Marian conducts research about pregnancy complications. She described this as a controversial subject when it comes to involvement and difficult because she involves parents who either have had very sick babies or who have lost their babies. As well as involving parents, she has involved representatives from voluntary organisations working with women who’ve had pregnancy complications. But she said the meetings have been most useful when the women themselves were in the room.
For Marian, involvement has two main purposes to ensure research is relevant to people, and is designed in a way that will encourage people to participate. She also believes it plays an important role in getting evidence into practice by patients and members of the public sharing it with their networks and patient groups, perhaps using social media.
Ultimately, she is responsible for ensuring her research is conducted properly, so she weighs up the pros and cons of suggestions made by her involvement groups before deciding what’s best. Sometimes this involves changing the research slightly, whilst ensuring its quality isn’t affected. She felt it was equally important to explain her decisions to her involvement groups and said that communication was an important skill for researchers to have. Being good at chairing involvement meetings is also important, but Marian said she’d prefer a member of the public to do this, although, in her experience, when this happens, she often ends up chairing from the side.
Marian believes people who are involved should have their costs reimbursed. She was concerned that payment might lead to people who were involved becoming professionalised, but recognised that people may have to take time off work to get involved in research and that this was a problem that needed to be addressed. She suggested that raising awareness of involvement with employers might convince them to allow people to take unpaid leave. This might also create more diversity in who gets involved.
The research Marian does can be stressful because she works with people who’ve had very traumatic experiences. She has children, but worries about her junior researchers who haven’t yet. She has organised sessions for them run by organisations specialising in bereavement to help them think about their emotions and how best to cope. The people she’s involved have said they benefit from the support they get from being with a group of people who’ve had similar experiences, and this made her wonder about the emotional implications of involving only one or two people.

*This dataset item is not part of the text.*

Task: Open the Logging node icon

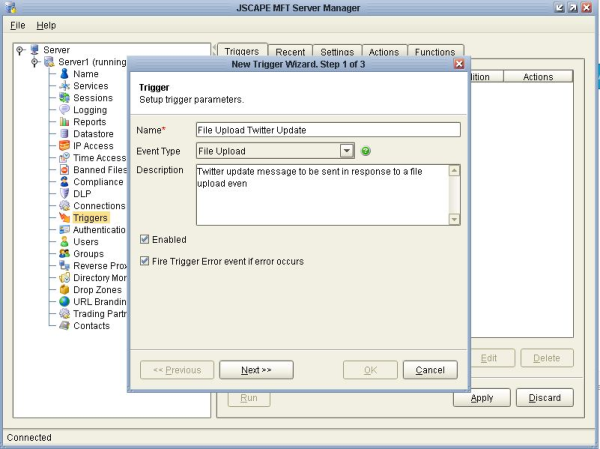Action: 64,110
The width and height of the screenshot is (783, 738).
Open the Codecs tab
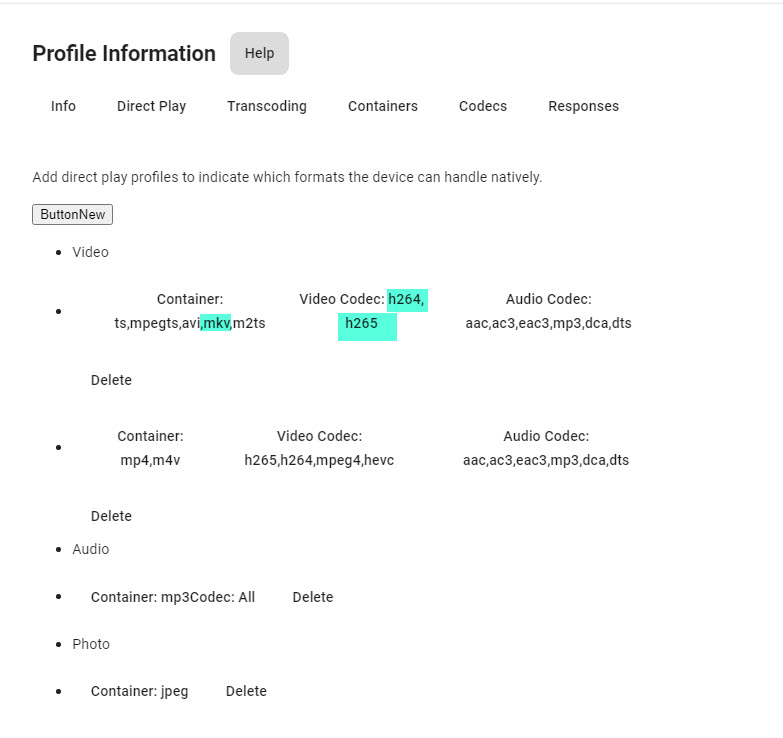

The benefits of involvement outweigh its challenges, so Marian intends to continue involving people in her work. She encouraged people to get involved in research saying, ‘Don’t underestimate what you know and what we don’t know… We’re not the experts in what really matters and that’s what we need to know from people’. She described involvement as incredibly energising’ and said has got a lot of ideas for research by involving women who speak from their own person experience.